Progettata nel 1971, la Tizio fu la Anglepoise di un'era tecnologica più progredita. I suoi bracci bilanciati le permettevano di spostarsi sù e giù come una pompa per l'estrazione del petrolio, ma con più eleganza. In parte strumento scientifico, in parte giocattolo per dirigenti, era la scorciatoia per far apparire all'avanguardia un ufficio. Questi meccanismi mobili sono uno dei campi di ricerca preferiti di Sapper. Mi mostra una macchina per il caffè con delle parti mobili, una sedia pieghevole di cuoio per B&B Italia e una serie di bracci regolabili per monitor da computer, che progetta tuttora per Knoll. "Tecnicamente sono molti complessi. Queste forme mobili mi interessano perché cambiano sagoma mentre si muovono", dice, riuscendo a essere profondo nonostante l'ovvietà dell'affermazione.
A differenza di Rams, lo stile di Sapper è più difficile da identificare. Ma un particolare, che è la firma di Sapper, c'è. Benché il corpo sia nero, i giunti della Tizio sono di un rosso brillante: un tocco che ricorre in parecchi altri prodotti, dalla levetta rossa della sua sedia da ufficio nera al tasto che fa da mouse nel suo portatile ThinkPad. È il punto più prossimo all'estetica che Sapper abbia raggiunto.
Siamo seduti sotto una Tizio, a conversare nell'appartamento zeppo di libri di Sapper, di fronte a un angolo del Castello Sforzesco. L'alogeno della lampada ronza in modo preoccupante, ma non lo faccio notare. In jeans e camicia in tinta, Sapper ha la presenza fisica d'un omone che gli anni hanno reso compatto. È gentile, ma non tanto da prendere in mano la conversazione. Non gli piace interpretare la sua opera e crede fermamente che i prodotti parlino da sé.
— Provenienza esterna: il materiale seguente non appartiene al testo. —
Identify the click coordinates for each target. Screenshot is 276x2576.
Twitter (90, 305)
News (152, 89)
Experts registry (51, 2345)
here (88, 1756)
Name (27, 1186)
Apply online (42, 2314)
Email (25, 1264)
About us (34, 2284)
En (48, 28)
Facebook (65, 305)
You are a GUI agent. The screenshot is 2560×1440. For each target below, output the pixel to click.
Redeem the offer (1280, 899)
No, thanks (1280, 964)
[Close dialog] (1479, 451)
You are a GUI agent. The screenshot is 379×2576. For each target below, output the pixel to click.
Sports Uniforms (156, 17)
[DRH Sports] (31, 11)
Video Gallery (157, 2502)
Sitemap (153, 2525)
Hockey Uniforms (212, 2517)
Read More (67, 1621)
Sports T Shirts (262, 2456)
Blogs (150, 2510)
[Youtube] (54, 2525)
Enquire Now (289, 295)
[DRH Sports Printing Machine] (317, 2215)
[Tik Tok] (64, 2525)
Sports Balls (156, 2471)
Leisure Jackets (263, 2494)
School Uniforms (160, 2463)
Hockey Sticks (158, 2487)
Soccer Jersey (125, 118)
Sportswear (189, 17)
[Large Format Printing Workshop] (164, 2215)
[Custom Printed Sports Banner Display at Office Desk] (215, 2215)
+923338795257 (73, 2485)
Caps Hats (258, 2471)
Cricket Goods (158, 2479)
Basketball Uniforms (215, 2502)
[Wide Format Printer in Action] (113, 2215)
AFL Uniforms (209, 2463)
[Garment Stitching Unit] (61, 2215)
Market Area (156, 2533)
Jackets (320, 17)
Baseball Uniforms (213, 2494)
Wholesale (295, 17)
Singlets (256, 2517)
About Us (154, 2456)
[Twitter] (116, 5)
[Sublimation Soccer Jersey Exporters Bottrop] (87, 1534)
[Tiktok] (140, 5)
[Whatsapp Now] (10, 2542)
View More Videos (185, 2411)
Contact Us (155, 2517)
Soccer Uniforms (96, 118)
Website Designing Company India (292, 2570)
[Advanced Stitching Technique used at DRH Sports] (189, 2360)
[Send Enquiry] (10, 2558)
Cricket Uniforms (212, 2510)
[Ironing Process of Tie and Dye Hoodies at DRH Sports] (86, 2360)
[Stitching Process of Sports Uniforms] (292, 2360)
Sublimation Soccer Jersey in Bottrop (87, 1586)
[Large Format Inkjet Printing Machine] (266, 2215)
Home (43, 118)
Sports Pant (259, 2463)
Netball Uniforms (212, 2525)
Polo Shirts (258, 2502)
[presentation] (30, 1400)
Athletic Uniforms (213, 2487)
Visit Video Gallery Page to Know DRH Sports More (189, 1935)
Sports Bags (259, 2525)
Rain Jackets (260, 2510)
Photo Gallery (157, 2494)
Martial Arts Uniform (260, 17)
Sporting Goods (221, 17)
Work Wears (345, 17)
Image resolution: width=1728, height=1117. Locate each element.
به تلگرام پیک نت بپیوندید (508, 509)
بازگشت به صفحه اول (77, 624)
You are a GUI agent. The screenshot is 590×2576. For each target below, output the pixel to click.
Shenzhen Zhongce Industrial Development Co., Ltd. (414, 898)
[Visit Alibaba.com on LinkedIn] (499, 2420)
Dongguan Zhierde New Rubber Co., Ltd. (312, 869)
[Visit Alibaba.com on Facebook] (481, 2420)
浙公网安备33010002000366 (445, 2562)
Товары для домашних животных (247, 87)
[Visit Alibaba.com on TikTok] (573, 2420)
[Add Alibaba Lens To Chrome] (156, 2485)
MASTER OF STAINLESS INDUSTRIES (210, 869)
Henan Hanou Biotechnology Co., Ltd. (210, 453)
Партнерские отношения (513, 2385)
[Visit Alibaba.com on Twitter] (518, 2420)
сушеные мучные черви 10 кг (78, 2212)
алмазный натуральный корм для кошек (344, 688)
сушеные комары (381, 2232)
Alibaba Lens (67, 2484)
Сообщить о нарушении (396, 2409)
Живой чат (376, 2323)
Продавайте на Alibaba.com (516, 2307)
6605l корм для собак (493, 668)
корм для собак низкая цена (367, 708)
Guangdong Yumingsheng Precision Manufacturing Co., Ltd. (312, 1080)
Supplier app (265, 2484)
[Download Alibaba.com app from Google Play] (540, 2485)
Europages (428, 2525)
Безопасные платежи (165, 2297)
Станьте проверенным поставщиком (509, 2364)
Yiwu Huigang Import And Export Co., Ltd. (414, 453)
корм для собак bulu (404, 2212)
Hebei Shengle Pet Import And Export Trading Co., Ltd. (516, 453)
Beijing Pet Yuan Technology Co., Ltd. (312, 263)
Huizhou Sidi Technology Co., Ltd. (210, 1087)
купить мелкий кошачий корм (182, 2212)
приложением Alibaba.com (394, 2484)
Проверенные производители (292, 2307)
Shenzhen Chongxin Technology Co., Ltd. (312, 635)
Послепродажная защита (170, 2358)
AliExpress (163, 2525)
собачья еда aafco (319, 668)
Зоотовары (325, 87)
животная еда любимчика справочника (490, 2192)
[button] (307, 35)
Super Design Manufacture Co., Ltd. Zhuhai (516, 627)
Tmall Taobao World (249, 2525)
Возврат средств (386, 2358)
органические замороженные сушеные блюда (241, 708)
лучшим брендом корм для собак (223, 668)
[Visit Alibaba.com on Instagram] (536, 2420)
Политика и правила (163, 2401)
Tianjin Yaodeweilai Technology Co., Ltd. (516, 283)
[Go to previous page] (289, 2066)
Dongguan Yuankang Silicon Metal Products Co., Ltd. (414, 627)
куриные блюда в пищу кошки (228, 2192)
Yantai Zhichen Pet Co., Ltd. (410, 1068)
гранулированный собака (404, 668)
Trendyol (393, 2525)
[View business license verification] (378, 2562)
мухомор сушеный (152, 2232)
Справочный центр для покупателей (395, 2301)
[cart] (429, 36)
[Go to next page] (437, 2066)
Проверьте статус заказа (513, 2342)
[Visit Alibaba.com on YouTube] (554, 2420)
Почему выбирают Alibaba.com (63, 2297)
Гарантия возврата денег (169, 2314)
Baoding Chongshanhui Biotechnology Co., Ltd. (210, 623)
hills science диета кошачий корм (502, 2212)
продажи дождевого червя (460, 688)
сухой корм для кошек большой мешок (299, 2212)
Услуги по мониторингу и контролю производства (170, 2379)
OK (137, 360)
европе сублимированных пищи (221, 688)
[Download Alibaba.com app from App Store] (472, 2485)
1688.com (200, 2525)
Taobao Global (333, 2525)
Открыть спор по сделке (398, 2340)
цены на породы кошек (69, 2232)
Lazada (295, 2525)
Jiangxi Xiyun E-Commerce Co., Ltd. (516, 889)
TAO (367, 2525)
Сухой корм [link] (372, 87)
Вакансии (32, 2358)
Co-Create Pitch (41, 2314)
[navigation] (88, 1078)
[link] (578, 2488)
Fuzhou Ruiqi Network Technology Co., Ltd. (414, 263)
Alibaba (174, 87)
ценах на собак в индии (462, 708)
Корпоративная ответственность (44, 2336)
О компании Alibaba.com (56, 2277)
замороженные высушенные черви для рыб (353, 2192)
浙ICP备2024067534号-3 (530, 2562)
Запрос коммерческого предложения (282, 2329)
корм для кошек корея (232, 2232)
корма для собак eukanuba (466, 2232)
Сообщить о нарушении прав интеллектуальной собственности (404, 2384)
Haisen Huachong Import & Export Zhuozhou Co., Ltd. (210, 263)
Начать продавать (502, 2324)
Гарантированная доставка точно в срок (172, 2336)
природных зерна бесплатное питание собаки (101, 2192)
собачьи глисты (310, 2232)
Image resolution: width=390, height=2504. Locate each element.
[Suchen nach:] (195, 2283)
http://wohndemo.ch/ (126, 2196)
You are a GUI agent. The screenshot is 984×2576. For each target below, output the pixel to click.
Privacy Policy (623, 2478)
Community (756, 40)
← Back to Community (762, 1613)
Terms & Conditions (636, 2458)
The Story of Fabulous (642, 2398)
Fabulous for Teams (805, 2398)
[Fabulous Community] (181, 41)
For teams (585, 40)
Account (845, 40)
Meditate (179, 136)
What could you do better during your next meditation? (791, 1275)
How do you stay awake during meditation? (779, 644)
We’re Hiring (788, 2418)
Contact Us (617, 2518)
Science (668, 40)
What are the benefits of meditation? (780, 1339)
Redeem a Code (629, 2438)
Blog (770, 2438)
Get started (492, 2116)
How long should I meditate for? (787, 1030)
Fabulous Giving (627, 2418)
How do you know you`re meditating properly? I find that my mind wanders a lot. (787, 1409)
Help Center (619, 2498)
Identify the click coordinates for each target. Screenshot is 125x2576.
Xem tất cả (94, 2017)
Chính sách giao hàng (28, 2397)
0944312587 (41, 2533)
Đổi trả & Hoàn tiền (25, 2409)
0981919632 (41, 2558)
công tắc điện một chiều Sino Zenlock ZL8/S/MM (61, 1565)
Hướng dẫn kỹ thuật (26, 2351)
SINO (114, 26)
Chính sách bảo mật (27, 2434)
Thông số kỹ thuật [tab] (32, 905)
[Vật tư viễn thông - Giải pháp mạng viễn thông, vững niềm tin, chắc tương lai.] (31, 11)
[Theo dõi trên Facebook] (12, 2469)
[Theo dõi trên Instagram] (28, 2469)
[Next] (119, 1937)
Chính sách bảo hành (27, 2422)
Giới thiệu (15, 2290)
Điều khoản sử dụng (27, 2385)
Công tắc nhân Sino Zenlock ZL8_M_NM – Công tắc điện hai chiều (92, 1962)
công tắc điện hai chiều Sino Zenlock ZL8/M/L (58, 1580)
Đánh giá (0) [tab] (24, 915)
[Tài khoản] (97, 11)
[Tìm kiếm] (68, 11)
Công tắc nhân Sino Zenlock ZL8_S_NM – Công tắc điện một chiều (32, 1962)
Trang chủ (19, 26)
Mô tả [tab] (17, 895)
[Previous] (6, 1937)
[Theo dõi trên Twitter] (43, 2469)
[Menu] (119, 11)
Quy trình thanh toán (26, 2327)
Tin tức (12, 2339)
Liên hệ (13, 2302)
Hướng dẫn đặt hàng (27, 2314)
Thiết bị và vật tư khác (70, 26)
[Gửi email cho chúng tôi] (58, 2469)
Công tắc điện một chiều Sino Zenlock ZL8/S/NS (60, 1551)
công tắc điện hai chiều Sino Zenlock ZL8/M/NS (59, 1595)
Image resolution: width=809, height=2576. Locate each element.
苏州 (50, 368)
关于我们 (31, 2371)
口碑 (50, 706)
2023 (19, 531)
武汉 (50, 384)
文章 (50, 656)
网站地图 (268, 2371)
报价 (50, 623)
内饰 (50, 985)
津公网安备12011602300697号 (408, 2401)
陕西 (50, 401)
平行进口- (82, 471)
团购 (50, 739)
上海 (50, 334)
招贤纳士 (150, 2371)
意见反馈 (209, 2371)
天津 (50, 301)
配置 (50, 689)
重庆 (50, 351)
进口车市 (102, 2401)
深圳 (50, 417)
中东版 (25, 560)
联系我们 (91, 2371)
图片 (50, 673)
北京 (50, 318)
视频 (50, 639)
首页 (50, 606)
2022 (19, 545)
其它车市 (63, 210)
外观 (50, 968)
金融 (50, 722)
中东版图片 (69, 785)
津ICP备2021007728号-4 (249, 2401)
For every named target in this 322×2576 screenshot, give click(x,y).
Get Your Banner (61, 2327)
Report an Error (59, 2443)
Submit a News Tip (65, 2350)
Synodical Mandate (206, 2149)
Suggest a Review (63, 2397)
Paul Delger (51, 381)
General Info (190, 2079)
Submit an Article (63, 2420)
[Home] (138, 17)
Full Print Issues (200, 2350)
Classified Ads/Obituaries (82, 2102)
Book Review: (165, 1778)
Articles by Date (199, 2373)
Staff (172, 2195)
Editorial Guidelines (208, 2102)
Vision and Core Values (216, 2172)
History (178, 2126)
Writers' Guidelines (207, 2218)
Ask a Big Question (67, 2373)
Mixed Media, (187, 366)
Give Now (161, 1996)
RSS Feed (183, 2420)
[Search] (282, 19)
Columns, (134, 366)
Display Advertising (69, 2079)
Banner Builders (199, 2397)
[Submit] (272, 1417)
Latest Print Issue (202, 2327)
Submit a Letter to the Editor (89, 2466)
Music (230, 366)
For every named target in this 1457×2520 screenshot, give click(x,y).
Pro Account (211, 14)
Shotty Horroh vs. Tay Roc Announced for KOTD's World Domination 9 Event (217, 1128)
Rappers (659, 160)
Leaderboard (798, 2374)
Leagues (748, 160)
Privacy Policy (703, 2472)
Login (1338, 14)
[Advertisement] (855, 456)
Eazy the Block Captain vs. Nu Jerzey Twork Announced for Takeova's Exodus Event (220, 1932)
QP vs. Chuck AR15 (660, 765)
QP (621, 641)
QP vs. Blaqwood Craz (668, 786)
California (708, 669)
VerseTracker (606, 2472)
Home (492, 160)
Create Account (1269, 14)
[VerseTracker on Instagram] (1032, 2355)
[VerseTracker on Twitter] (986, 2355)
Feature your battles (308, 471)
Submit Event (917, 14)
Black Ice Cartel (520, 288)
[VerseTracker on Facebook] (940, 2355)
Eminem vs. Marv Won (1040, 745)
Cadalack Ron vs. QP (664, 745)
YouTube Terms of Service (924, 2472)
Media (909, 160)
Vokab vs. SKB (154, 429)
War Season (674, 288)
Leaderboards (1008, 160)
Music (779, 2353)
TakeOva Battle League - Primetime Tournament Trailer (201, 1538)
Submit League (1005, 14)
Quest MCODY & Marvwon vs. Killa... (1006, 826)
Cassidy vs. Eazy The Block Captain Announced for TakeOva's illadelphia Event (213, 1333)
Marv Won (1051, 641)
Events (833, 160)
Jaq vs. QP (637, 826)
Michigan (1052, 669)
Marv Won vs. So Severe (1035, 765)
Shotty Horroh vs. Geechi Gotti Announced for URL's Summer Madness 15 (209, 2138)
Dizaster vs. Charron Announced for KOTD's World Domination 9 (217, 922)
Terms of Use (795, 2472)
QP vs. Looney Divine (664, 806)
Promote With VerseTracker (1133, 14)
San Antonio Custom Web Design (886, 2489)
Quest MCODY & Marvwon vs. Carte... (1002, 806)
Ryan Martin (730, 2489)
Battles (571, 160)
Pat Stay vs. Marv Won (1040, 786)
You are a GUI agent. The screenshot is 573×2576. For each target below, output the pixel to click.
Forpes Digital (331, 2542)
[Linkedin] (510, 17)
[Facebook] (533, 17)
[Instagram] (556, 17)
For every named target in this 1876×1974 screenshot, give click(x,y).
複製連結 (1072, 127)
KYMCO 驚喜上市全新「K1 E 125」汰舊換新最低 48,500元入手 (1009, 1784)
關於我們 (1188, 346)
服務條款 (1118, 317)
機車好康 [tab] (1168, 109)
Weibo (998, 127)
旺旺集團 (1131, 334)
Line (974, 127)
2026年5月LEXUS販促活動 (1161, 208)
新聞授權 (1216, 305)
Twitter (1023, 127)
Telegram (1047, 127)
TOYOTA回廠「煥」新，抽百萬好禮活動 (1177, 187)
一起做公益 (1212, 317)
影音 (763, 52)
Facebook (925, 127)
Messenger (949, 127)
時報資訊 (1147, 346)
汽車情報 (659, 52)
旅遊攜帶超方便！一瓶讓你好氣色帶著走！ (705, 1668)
Quando gli chiedo che cos'ha di speciale la SapperTM Chair per Knoll, risponde: "Questo sta a te dirlo!". Quando gli chiedo perché la sua scrivania è montata su coni stradali risponde: "È uno scherzo". Ma mi racconta qualche episodio poco noto.
In una carriera che abbraccia sei decenni, Sapper ha progettato di tutto: dalle automobili ai computer, dai mobili ai televisori, dai bollitori alle grattugie da formaggio.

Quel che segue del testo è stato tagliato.